Description of problem: Our java application calls java.io.File.length() which results in a stat on the linux fuse mounted glusterfs. After upgrading clients from 3.10 to 3.12 we got very bad perf on these stat calls. Up to 20-30 sec. After downgrading clients from 3.12 to 3.10 we get normal perf of around 20ms per stat. The clients in this case mounts 5 different glusterfs. 4 of them are 3.10 with distributed config, while the newest one is running 3.12. The performance for stat from 3.12 clients to 3.10 distribute clusters remained normal. The one problem that we saw was these 3.12 clients accessing the 3.12 disperse volume. After noticing the problem we configured a standalone server as a 3.12 client and mounted the 3.12 disperse volume thinking it could be related to the combination of multiple serverside versions/clusters. The problem remained for this system also. After a while we downgraded all clients from 3.12 to 3.10 and the problem disappeared. An interesting discovery was that the problem also disappeared from the test system with only the 3.12 mount which was still running the 3.12 client. Version-Release number of selected component (if applicable): 3.10 and 3.12 How reproducible: By upgrading clients to 3.12 Steps to Reproduce: 1. 2. 3. Actual results: Expected results: Additional info:
Created attachment 1397863 [details] tcpdump of slow stat This dump shows a stat dir/dir2/dir3/filename call from linux taking a few seconds. It seems the info related to the stat call itself is returned quite fast, but it hangs waiting for an unlock action?
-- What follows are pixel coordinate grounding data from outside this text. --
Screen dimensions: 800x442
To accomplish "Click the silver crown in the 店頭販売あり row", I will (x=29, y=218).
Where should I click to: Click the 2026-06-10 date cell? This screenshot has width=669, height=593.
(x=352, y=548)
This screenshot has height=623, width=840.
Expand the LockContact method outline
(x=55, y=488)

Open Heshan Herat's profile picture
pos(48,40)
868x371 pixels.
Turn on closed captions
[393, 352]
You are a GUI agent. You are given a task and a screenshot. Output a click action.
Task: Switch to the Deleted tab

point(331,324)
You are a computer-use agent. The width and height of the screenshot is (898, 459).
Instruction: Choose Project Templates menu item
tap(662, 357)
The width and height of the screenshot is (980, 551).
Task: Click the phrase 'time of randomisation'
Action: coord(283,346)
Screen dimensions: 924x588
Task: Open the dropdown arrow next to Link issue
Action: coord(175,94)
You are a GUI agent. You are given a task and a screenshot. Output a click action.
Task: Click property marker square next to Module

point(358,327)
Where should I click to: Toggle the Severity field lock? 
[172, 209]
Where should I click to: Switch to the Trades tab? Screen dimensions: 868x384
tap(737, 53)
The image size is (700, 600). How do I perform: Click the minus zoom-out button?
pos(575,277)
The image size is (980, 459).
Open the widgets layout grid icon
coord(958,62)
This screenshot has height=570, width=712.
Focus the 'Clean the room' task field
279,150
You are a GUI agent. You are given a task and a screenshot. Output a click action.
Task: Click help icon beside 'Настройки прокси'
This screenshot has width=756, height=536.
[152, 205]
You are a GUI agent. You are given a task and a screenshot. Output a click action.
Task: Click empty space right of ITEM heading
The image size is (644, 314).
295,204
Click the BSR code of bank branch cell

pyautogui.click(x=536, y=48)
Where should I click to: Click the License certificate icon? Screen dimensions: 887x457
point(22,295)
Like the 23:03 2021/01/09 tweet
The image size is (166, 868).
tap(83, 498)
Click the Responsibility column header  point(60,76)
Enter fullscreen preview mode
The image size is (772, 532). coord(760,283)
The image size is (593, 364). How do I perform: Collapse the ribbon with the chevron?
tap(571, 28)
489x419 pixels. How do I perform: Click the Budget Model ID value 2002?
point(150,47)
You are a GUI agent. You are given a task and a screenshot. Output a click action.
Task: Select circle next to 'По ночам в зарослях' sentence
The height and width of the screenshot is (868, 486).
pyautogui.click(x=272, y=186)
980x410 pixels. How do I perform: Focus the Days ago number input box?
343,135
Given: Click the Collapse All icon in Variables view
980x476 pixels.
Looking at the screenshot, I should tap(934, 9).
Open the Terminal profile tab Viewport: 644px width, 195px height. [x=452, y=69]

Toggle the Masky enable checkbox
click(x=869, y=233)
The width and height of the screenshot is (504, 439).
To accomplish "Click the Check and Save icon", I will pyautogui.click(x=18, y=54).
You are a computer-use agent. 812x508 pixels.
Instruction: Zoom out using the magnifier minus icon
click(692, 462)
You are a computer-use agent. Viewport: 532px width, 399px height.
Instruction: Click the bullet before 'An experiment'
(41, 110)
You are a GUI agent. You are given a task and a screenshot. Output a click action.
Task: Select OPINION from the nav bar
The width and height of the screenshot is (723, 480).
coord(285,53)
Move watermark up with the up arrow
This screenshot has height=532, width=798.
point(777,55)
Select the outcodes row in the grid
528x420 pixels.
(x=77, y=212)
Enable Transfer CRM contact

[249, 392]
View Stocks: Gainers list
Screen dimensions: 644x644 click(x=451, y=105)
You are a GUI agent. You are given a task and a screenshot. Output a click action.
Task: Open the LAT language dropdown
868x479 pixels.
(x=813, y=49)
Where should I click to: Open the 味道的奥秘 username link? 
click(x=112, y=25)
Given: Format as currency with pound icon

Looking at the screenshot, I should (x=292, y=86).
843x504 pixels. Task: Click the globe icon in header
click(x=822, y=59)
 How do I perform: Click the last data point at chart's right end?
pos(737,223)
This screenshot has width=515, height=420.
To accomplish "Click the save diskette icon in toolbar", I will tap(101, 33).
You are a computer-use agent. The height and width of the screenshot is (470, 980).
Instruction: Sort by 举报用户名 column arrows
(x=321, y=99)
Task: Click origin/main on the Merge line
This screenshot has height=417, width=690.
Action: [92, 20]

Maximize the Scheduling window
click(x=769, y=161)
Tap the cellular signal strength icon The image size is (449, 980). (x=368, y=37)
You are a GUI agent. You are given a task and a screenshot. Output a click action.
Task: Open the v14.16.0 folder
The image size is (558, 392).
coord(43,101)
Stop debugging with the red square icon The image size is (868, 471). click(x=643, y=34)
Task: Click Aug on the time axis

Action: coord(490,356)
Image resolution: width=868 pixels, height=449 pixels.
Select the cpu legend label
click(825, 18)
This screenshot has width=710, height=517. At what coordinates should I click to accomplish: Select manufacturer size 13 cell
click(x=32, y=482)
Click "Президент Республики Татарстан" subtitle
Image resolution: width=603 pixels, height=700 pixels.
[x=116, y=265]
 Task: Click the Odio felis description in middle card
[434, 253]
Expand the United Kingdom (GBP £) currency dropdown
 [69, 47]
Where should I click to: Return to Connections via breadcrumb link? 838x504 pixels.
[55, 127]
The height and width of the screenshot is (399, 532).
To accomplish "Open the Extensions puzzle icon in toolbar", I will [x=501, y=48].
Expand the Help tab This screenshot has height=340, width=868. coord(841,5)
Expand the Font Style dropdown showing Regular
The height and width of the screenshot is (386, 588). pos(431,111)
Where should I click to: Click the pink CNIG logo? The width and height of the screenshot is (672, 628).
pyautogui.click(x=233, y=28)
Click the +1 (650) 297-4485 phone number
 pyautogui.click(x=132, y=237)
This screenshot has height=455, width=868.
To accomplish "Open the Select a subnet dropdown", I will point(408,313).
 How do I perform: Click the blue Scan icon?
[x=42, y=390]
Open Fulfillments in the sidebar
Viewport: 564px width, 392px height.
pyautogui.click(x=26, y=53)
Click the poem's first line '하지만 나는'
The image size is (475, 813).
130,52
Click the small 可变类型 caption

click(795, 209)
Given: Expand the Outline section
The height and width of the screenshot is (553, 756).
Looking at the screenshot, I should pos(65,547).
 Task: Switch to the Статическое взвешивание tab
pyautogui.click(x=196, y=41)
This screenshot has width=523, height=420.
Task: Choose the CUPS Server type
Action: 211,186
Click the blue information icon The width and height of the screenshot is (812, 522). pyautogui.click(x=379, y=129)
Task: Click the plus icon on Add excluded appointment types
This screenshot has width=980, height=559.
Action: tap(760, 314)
client side stats from 1x stat /mnt/glusterfs/dir1/dir2/dir3/file Fop Call Count Avg-Latency Min-Latency Max-Latency --- ---------- ----------- ----------- ----------- STAT 1 394130172.00 us 394130172.00 us 394130172.00 us SETXATTR 1 10501681.00 us 10501681.00 us 10501681.00 us LOOKUP 4 833.25 us 684.00 us 1098.00 us ------ ----- ----- ----- ----- ----- ----- ----- ----- ----- ----- -----
Can you upload the output of 'gluster volume info' and 'gluster volume status' for the problematic volume ? Is the same volume mounted on more than one directory/server or accessed from gfapi ? It would also be interesting to capture profile information from the test. Please, follow these steps: 1. gluster volume profile <volname> start (it can fail if it's already started) 2. gluster volume profile <volname> info clear 3. stat /path/to/file 4. gluster volume profile <volname> info > profile.txt And upload the profile.txt file.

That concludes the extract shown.